If you’ve read about the history of Sponge Cake I’m sure you’ve heard the story that the first English Sponge Cake recipe shows up in Gervase Markham’s 1615 book The English Housewife. But of course none of the websites that mention it give you the recipe, and I’ve seen a number say that it was probably less airy, or that it was flat like a cookie. Which got me wondering, what exactly was the recipe? Well, it’s cake time. For this I’ll be using the 1986 edition, edited by Michael R. Best, of Gervase Markham’s The English Housewife : Containing the Inward and Outward Virtues Which Ought to Be in a Complete Woman.

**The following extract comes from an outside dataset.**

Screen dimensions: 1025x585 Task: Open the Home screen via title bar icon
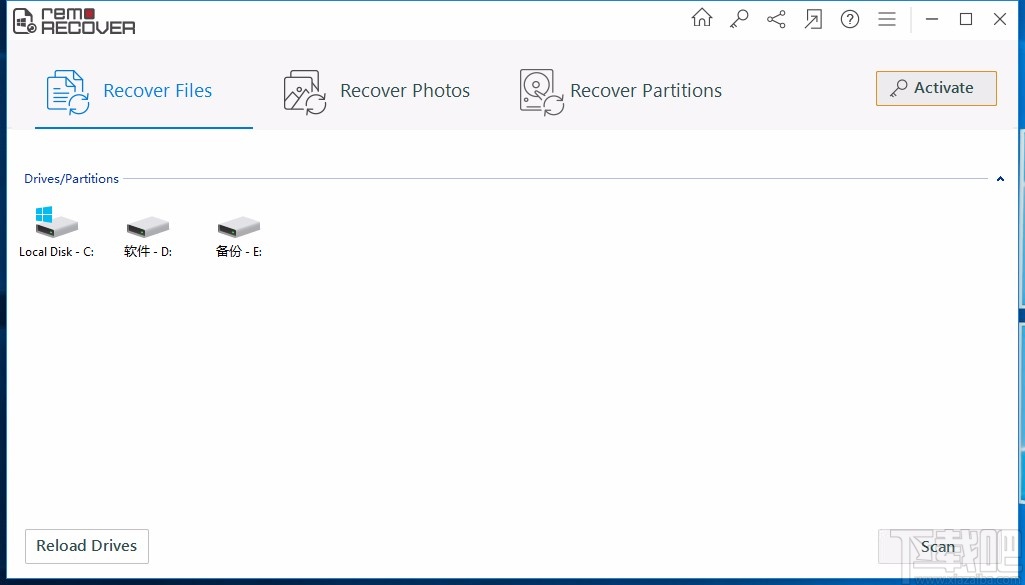pos(701,18)
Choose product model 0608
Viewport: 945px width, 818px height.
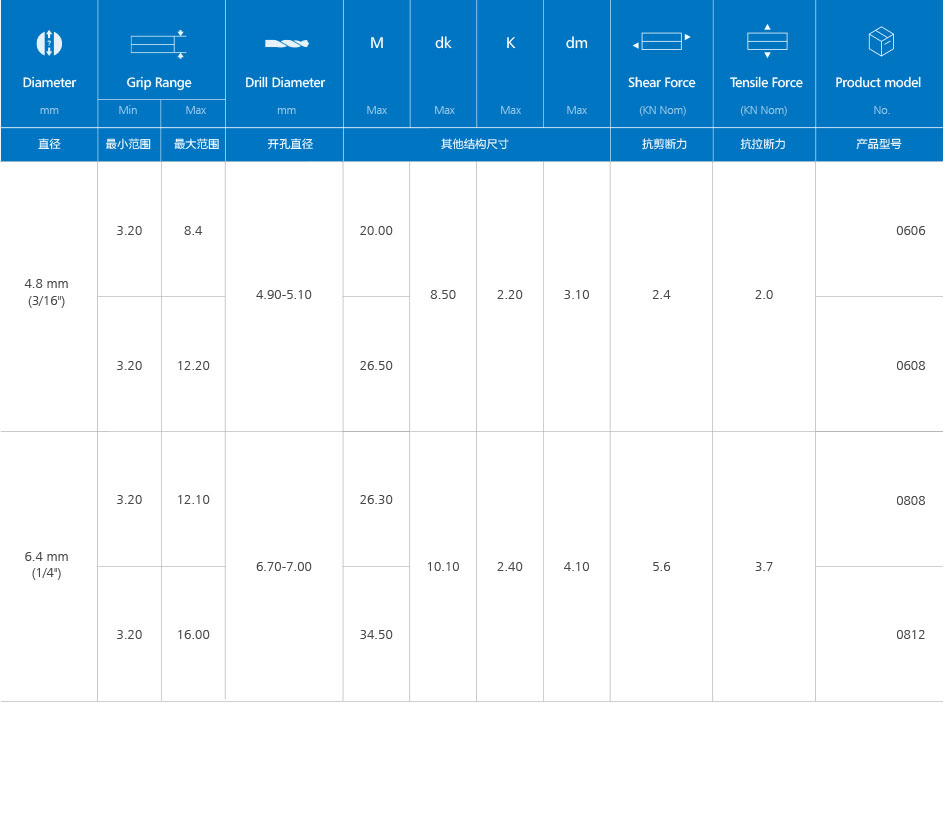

For reference our modern sponge cake is 1:1:1:1 flour, sugar, butter, eggs. Here’s Markham’s:

To make biscuit bread.

To make biscuit bread, take a pound of fine flour, and a pound of sugar finely beaten and searced, and mix them together; then take eight eggs and put four yolks and beat them very well together; then strew in your flour and sugar as you are beating of it, by a little at once; it will take very near an hour’s beating: then take half an ounce of aniseeds, coriander seeds, and let them be dried and rubbed very clean, and put them in; then rub your biscuit pans with cold sweet butter as thin as you can, and so put it in and bake it in an oven: but if you would have thin cakes, then take fruit dishes and rub them in like sort with butter, and so bake your cakes on them, and when they are almost baked, turn them and thrust them down close with your hand. Some to this biscuit bread will add a little cream, and it is not amiss, but excellent good also.

Markham 1986, p 112-113

So we’ve got a fairly self explanatory recipe here.

  • 1 lb fine flour
  • 1 lb sugar
  • 8 eggs
  • 4 egg yolks
  • 1/2 oz aniseeds
  • 1/2 oz coriander seeds

For those wondering about the math for this, a standard large egg is 2 oz (and there’s some debate about whether or not the North American standard large or medium egg would have been closer to the 16th century egg, based on still life paintings I fall into the large egg camp, but there’s only a 1/4 oz difference), so eight eggs is 16 oz or one pound, while the four yolks is about 2.5-3 oz more.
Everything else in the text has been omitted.